Eventually, thanks to reading that chapter, I came to a turning point – I could either continue to pity myself and complain and worry about every breakout, or I could accept the fact that I would have breakouts every once in awhile, and live my life. To everyone’s pleasure, I decided on the latter. I finally came to a point when my mindset had changed focus from “once I get rid of acne, I’ll be happy with what I look like,” to a “I’m beautiful no matter what.” Granted, I’m a human being. There are some days that are better than others. Some days I look at myself in the mirror and the mean thoughts come up. Thankfully, those days are fewer and fewer.
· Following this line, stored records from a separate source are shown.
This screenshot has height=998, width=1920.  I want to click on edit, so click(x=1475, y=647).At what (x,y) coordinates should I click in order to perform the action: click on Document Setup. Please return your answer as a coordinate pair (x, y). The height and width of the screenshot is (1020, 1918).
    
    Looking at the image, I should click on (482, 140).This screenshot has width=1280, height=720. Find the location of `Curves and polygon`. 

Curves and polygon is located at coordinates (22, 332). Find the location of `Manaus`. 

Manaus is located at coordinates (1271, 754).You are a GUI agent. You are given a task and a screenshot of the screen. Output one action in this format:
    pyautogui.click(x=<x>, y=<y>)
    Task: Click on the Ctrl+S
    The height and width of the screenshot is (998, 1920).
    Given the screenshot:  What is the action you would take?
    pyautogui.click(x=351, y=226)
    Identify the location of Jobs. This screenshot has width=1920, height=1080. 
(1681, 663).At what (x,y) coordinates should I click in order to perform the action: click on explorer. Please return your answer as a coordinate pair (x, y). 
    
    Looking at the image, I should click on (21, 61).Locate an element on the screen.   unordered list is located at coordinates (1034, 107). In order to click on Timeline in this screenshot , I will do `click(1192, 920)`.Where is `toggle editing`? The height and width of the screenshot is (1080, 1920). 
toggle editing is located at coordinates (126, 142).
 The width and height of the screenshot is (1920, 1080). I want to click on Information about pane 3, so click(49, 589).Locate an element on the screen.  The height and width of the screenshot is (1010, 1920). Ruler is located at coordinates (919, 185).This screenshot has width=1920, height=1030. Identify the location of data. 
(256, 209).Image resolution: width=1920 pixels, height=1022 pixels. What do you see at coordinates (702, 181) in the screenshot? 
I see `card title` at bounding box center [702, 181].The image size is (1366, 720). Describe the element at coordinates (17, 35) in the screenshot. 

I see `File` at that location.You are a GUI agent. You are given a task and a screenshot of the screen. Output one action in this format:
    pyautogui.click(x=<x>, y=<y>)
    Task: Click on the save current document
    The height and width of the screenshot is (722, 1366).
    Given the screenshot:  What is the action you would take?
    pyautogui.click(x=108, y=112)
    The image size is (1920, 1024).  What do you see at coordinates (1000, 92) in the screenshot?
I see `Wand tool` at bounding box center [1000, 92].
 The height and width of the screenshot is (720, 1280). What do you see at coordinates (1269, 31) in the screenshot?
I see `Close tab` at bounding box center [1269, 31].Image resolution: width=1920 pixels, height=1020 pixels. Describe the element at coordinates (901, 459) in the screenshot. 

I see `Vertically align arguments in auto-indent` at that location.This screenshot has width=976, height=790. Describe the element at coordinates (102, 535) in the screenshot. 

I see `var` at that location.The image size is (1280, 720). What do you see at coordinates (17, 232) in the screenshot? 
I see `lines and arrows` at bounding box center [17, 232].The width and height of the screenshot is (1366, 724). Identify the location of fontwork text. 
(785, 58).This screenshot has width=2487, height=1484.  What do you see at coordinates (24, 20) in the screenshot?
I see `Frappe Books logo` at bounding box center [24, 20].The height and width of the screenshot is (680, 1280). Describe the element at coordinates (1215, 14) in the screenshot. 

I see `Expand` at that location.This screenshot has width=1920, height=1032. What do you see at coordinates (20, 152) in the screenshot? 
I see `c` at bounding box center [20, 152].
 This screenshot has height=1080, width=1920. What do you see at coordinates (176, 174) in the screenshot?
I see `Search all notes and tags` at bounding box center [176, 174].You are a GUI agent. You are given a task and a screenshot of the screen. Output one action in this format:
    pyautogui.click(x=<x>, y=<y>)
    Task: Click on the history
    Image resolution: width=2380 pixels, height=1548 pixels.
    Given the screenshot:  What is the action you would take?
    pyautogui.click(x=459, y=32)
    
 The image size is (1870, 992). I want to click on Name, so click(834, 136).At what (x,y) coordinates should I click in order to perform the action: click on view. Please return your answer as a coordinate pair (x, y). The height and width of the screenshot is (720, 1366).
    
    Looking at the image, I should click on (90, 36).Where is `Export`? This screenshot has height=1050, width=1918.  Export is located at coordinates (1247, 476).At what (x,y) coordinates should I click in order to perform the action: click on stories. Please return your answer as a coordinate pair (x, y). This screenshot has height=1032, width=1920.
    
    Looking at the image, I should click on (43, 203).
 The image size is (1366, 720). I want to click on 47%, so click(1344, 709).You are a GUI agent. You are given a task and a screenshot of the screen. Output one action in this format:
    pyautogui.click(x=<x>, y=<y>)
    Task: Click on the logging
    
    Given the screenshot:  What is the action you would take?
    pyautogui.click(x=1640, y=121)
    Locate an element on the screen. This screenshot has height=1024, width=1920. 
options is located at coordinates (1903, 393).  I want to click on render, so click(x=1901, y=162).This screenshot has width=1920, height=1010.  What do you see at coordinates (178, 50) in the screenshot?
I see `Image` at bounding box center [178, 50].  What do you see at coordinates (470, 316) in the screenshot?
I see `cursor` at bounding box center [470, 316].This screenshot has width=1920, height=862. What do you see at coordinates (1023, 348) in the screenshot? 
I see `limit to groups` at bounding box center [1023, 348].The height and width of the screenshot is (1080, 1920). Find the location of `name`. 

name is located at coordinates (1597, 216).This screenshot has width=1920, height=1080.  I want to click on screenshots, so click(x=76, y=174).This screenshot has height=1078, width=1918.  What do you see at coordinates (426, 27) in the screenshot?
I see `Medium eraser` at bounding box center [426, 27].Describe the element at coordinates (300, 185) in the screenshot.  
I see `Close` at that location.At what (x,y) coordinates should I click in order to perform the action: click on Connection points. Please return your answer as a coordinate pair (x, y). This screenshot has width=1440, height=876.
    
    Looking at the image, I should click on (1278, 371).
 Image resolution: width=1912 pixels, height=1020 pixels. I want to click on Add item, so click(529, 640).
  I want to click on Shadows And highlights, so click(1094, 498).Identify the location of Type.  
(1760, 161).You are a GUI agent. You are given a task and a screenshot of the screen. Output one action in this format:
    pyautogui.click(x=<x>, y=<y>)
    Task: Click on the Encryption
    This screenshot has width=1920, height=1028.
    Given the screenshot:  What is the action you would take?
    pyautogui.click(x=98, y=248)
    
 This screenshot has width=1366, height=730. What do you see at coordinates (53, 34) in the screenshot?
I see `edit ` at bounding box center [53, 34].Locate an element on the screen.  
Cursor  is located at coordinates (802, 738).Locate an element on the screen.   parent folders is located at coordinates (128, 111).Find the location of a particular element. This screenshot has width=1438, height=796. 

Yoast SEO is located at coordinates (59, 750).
For a long time, I didn’t believe in the mantra, “Fake it ‘til you make it.” But I read something along the way that explained that if you tell yourself something enough times, you believe it. So I wrote affirmations, and I still repeat them to myself daily. Typically, these affirmations include things like, “I am beautiful, inside and out.” “It only matters what I think of me.” “My body is fit, strong, and healthy.” and “I embrace life and find joy in all things.”
In addition to these affirmations, I just smiled more. (I will never be told I suffer from RBF.) My friends will tell you that my smiling too much gets me into “trouble” more often than not. But you know what, smiling just makes me feel happier. Trust me, it works. Changing my mindset, not just about how I look, but my attitude in general, has been the key. When you try it, you might start out feeling like you’re a used-car salesman, trying to sell yourself a clunker. It just takes trusting yourself, and believing yourself. Then you realize you aren’t a clunker, but a [insert your favorite make/model of car] (Porsche Boxter convertible, if you were wondering)
I know the Internet is flooded with this message – but I want to add my voice and say, love yourself for you. Not despite flaws, but because of them. Every last piece and part of you makes you who you are; love each and every piece and part.